**SUPPLIED MATERIAL**
:::
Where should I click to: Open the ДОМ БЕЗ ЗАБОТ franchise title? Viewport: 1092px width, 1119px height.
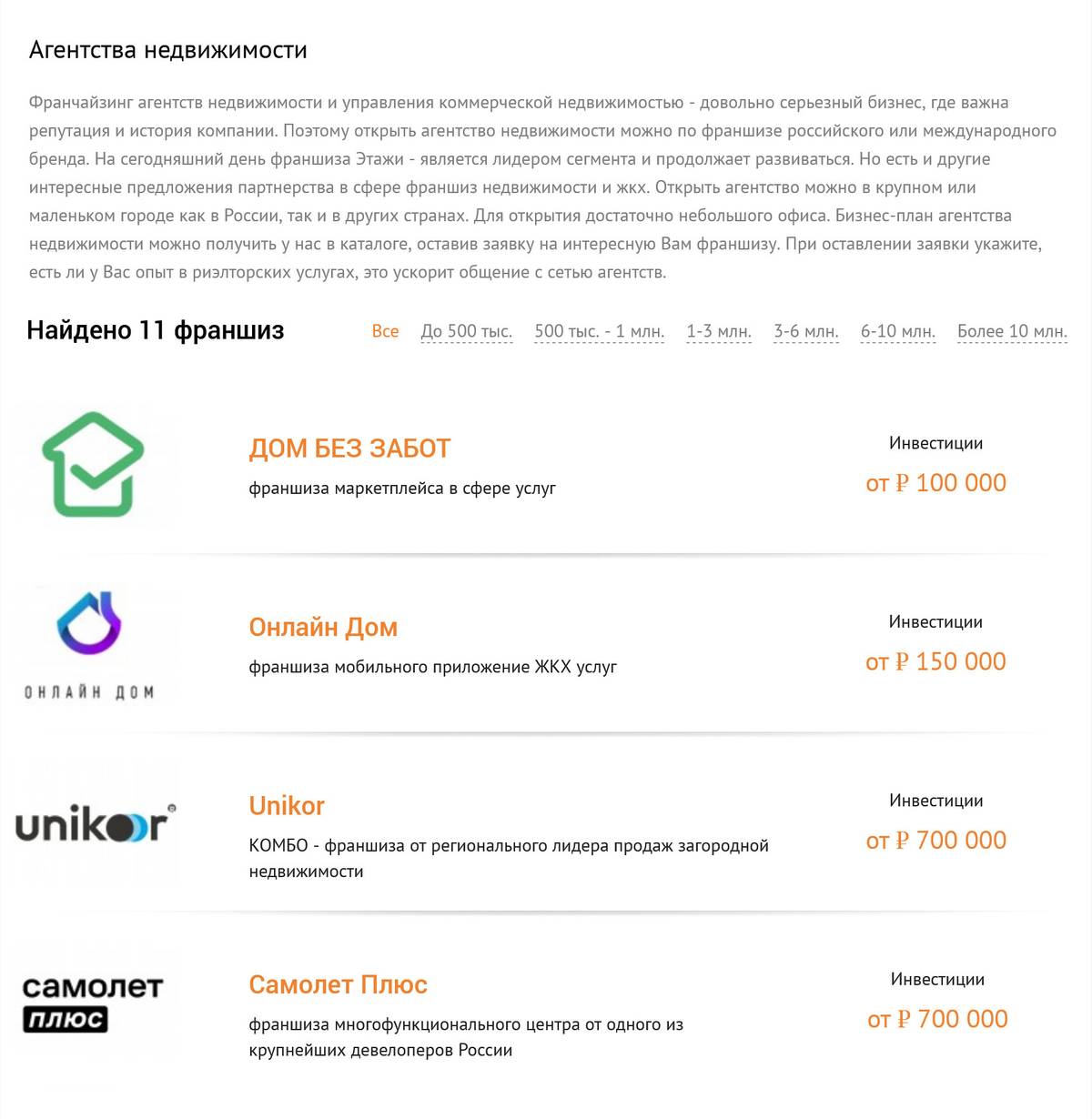tap(349, 449)
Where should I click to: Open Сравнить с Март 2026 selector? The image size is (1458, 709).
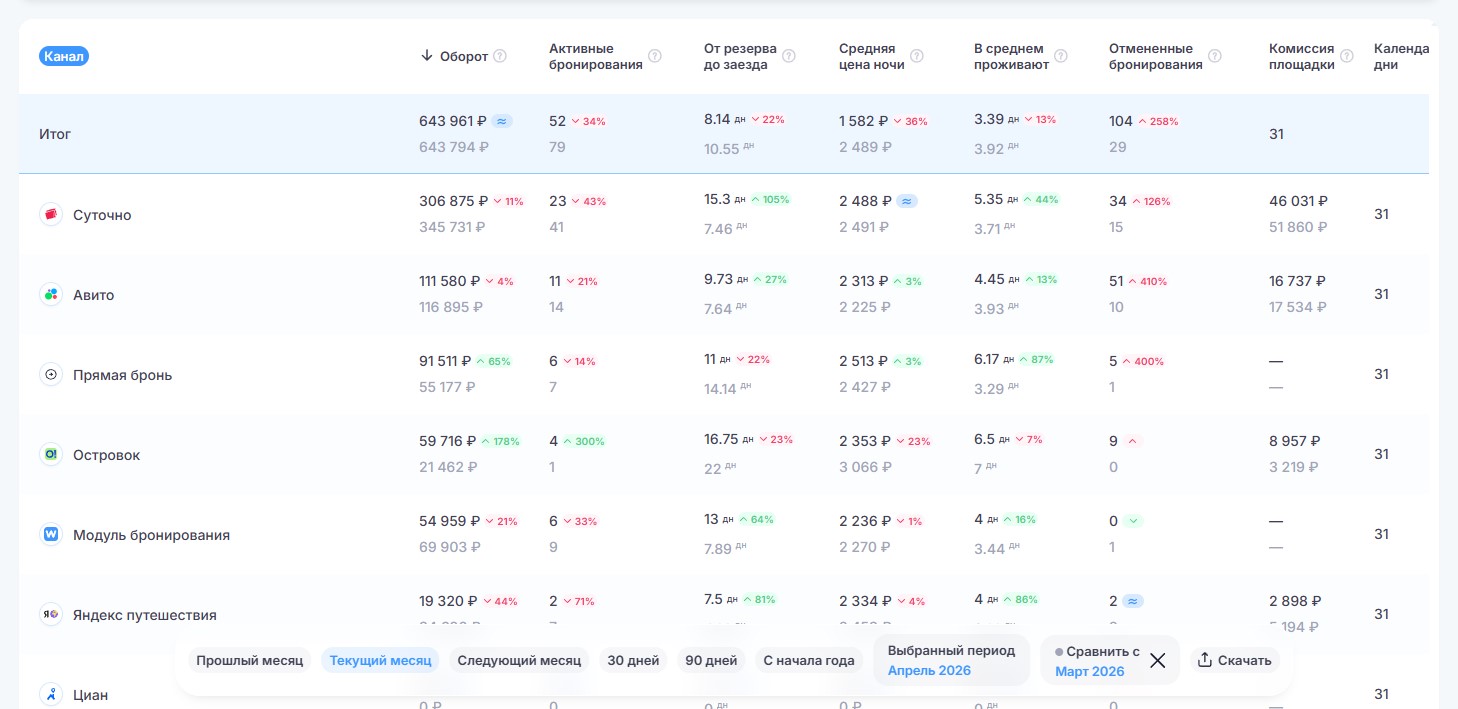[1097, 660]
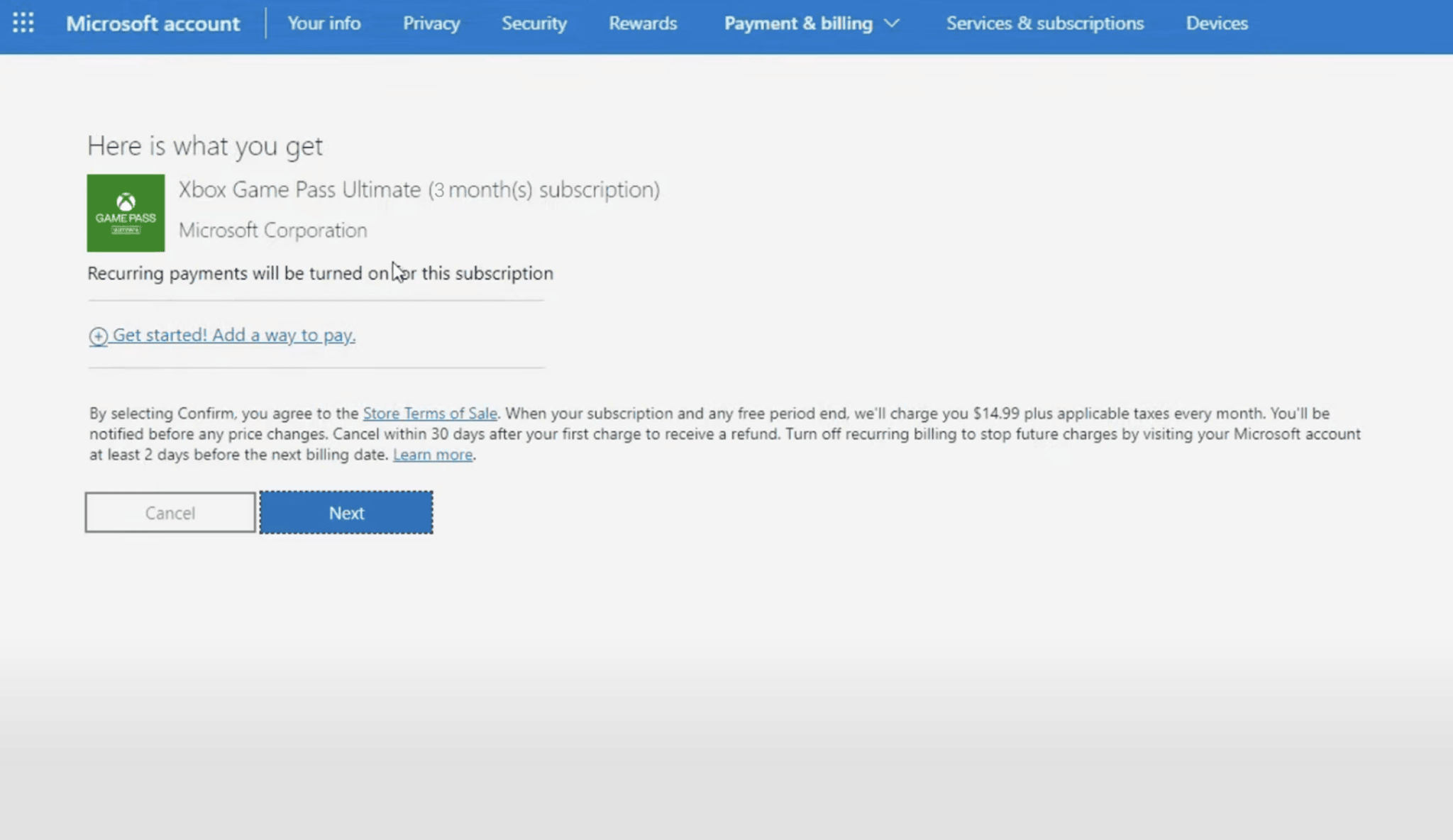Click the plus circle add-payment icon
The width and height of the screenshot is (1453, 840).
98,336
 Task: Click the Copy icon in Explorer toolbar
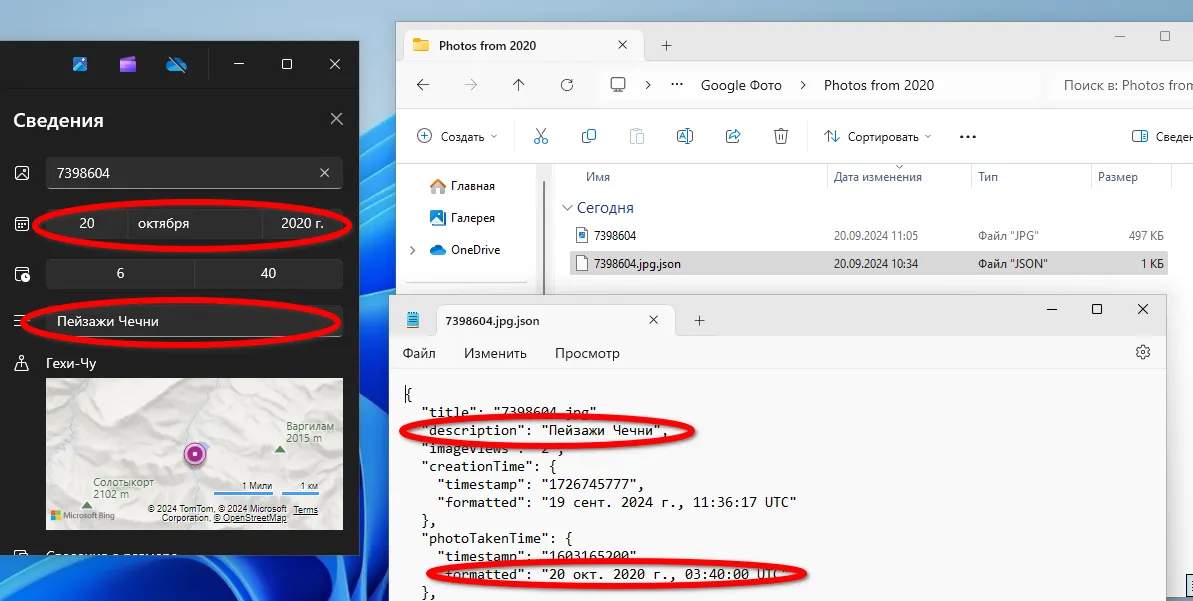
:::
**REQUIREMENT**
Rewrite every line of the listing above as a JSON array of strings, one string per line, with blank lines omitted. Omit the pictures from the answer.

**SOLUTION FOR THIS PROBLEM**
[
  "Where should I click to: Open the ДОМ БЕЗ ЗАБОТ franchise title? Viewport: 1092px width, 1119px height.",
  "tap(349, 449)",
  "Where should I click to: Open Сравнить с Март 2026 selector? The image size is (1458, 709).",
  "[1097, 660]",
  "Click the plus circle add-payment icon",
  "The width and height of the screenshot is (1453, 840).",
  "98,336",
  " Task: Click the Copy icon in Explorer toolbar"
]